Collection de timbrés
Philippe Cassand
Roman de 395 000 caractères, 68 000 mots, 330 pages en équivalent papier.
L'auteur Philippe Cassand recueille les souvenirs de Thierry, un gay sexagénaire qui a enregistré 2 264 amants en quarante ans. Pour chacun d’entre d’eux il a répertorié ses caractéristiques physiques et anatomiques, le lieu, l’année, la note de physique et la note de prestation.
À l’origine, une lecture. En 1978, Thierry dévore le récit cru des aventures sexuelles d’un écrivain en vogue ce qui lui donne envie de composer sa propre collection d’hommes. Par convention, chaque timbre est un plaisir instantané ; les échecs ne figurent pas dans la collection, pas plus que les histoires d'amour.

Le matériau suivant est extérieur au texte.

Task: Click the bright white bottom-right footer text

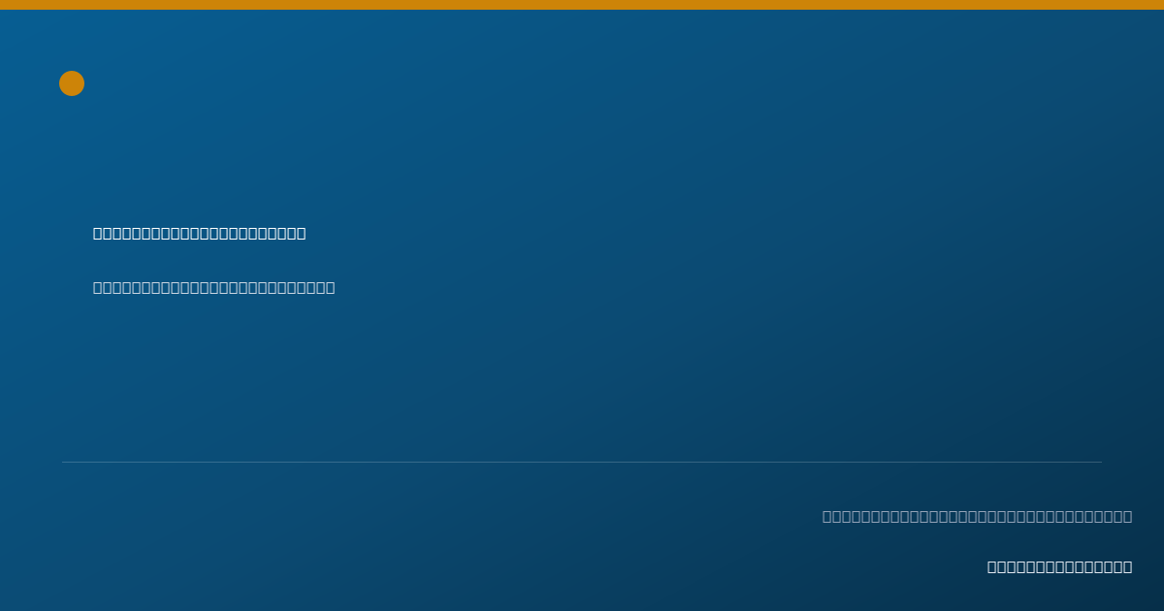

Cet ensemble singulier illustre un mode de vie spécifique, représentatif d'une population, d'un milieu et d'un temps. La collection est l’image emblématique de l'homosexualité d'avant, celle des hors-normes, des « timbrés ». Ce n’est pas un tableau de chasse, mais une mosaïque narrative autour d’une vie gay.
Thierry fait partie, comme l’auteur, de la génération sacrifiée. Sacrifiée mais vivante. Obsédée mais heureuse. La normalisation sociétale fera-t-elle disparaître l'appétit pathologique de la chair ?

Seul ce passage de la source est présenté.